▶ **Bacaan**
▼▼▼

Minggu, 21 November 2021

“Dikotomi Kendali” Ala Stoisisme

 

Some things are up to us, Some things are not up to us ” Ada hal-hal di bawah kendali (tergantung pada) kita, ada hal-hal yang tidak di bawah kendali (tidak tergantung pada) kita. Begitu ungkapan Epictetus dalam bukunya Enchiridion, beliau merupakan seorang filsuf stoa yang kita kenal dengan ajaranya dengan nama stoisisme. Sekilas ungkapan tersebut terdengar sangat klise, sebagian dari kita mungkin akan berpikir bahwa “yaelah, semua orang di dunia ini juga tau ”. tapi apakah kita sudah betul-betul tahu, memahami, meresapi dan mempraktikkan ungkapan tersebut? Atau hanya sekadar sering mendengar dan “merasa” tahu?

Dalam buku “Filosofi Teras” yang ditulis oleh Henry Manampiring menjelaskan bahwa dalam ajaran stoisisme terdapat prinsip fundamental yang disepakati oleh hampir seluruh filsuf stoa yang di disebut dengan dichotomy of control atau dikotomi kendali. Prinsip tersebut menjelaskan bahwa ada hal-hal yang berada dibawah kendali kita dan tidak dibawah kendali kita. Lalu hal-hal apa sajakah yang berada dibawah kendali kita dan tidak dibawah kendali kita? Epictetus membagi kedua hal tersebut ke dalam bagian berikut sehingga kita bisa dengan mudah memtakan kedua hal tersebut.

▲▲▲

▶ **Tugas A**
Tentukan apakah setiap pernyataan berikut sesuai dengan bacaan tentang dikotomi kendali. Jawab ya atau tidak, lalu kutip kata-kata bacaan yang menentukannya. (i) Ungkapan "Some things are up to us" berasal dari buku Enchiridion karya Epictetus. (ii) Epictetus adalah seorang filsuf stoa. (iii) Dikotomi kendali hanya disepakati oleh sebagian kecil filsuf stoa.
▶ **Tugas B**
Menurut bacaan tentang dikotomi kendali, siapa penulis buku "Filosofi Teras"?
▶ **Tugas C**
Lanjutkan bacaan tentang dikotomi kendali mulai setelah kalimat terakhirnya.

▶ **Cuplikan Data**
▼▼▼

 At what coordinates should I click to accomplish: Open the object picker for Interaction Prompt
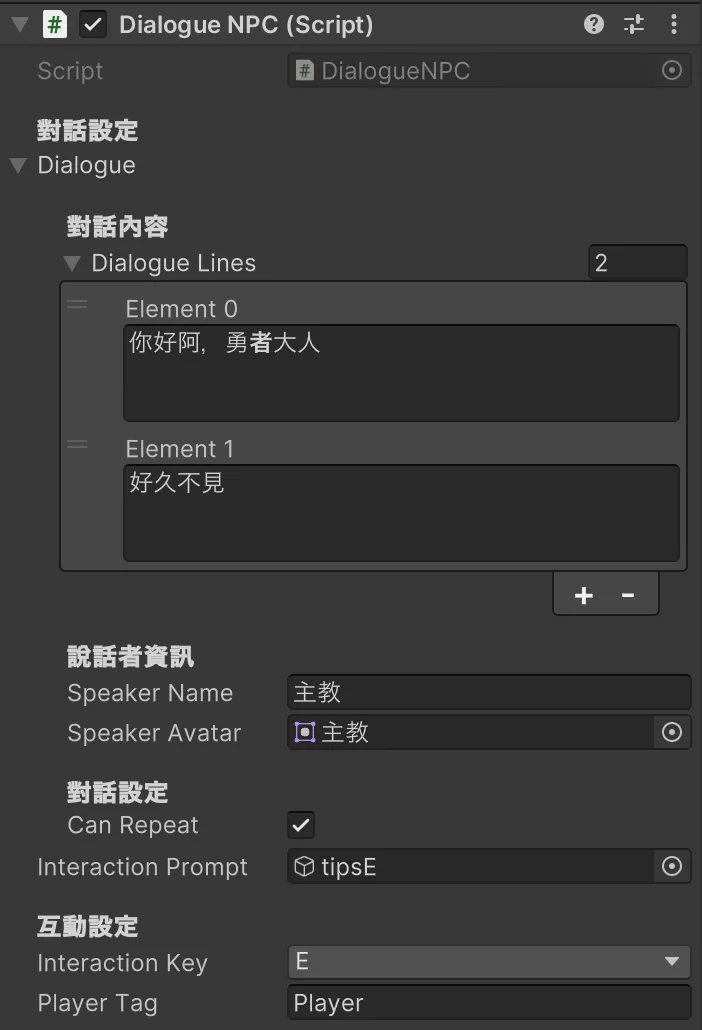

▲▲▲

▶ **Jawaban Tertulis A**
(i) Ya: "Begitu ungkapan Epictetus dalam bukunya Enchiridion"
(ii) Ya: "beliau merupakan seorang filsuf stoa"
(iii) Tidak: "prinsip fundamental yang disepakati oleh hampir seluruh filsuf stoa"

▶ **Jawaban Tertulis B**
Henry Manampiring.

▶ **Jawaban Tertulis C**
Dibawah kendali kita :

1.     Pertimbangan (judgment), opini atau presepsi kita

2.    Keinginan kita

3.    Tujuan kita

4.    Segala sesuatu yang merupakan pikiran dan tindakan kita sendiri.

Tidak dibawah kendali kita :

1.     Tindakan orang lain (kecuali dia dibawah ancaman kita)

2.    Opini orang lain

3.    Reputasi/popularitas kita

4.    Kesehatang kita

5.    Kekayaan kita

6.    Kondisi saat kita lahir, seperti jenis kelamin, orang tua, saudara-saudara, etnis/suku, kebangsaan, warna kulit dan lain-lain.

7.    Segala sesuatu diluar pikiran dan tindakan kita, seperti cuaca, gempa bumi dan peristiwa alam lainya

8.    Ada banyak hal yang belum ada di masa filsuf stoa hidup  tetapi dapat kita kategorikan disini, seperti harga saham saat ini, indeks pasar modal, razia sepeda motor, dan nilai tukar rupiah.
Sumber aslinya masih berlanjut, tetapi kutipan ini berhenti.